Postumo -Jeffrey Eugenides

[Sul New Yorker esce l’adattamento di un discorso di Jeffrey Eugenides per i vincitori del 2012 del Whiting Award]

Seguire le mode letterarie, scrivere per soldi, censurare i tuoi veri sentimenti e pensieri o adottare idee perché sono popolari, costringe uno/a scrittore/trice  ad abbandonare le motivazioni originali che l’hanno portato/a a scrivere. Quando avete cominciato a scrivere, alle superiori o all’università, non era certo per il desiderio di essere pubblicati/e, o avere successo, oppure ricevere un premio bello come quello che ricevete stasera. Era per rispondere alla meraviglia e all’umiliazione di essere vivi. Ricordate?
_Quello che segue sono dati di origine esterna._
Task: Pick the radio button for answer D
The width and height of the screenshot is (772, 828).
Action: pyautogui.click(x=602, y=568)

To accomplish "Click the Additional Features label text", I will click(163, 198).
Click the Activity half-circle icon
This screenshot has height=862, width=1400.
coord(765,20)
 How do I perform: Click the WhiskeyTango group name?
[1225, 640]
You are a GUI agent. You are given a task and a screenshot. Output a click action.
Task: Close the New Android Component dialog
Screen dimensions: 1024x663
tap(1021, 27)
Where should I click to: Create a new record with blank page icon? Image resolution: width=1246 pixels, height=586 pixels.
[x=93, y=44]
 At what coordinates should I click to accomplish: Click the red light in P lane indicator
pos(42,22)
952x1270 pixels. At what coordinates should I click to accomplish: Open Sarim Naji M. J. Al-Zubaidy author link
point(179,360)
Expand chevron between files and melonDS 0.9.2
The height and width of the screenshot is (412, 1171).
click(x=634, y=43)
Avevate quindici anni, era inverno e stavate in piedi sull’argine di un fiume. Blocchi di ghiaccio andavano alla deriva seguendo la corrente. Il naso vi colava. Il vostro berretto di lana sapeva di cane bagnato. E il vostro cane sapeva di cappello di lana, era difficile distinguere. E mente eravate in piedi là davanti, un imperativo si comunicava a voi. Qualcosa vi diceva di fare attenzione. Voi, i testimoni designati, voi, speciali adolescenti onniscienti, in scarpe da tennis nella neve contrariamente agli ordini di vostra madre. Solo allora il sole fece capolino da dietro le nuvole, rivelando che ogni ramoscello era incapsulato nel ghiaccio. Il mondo intero un candelabro di cristallo che sarebbe andato in frantumi se solo aveste fiatato, perciò eravate in silenzio. Perfino il cane sapeva di dover star buono. E la bellezza del mondo in quell’istante, il maestoso avanzare del ghiaccio sul fiume, come l’avanzare del pensiero nella vostra testa, vi sopraffaceva, riempendovi di un desiderio soltanto, andare a casa e scriverne immediatamente.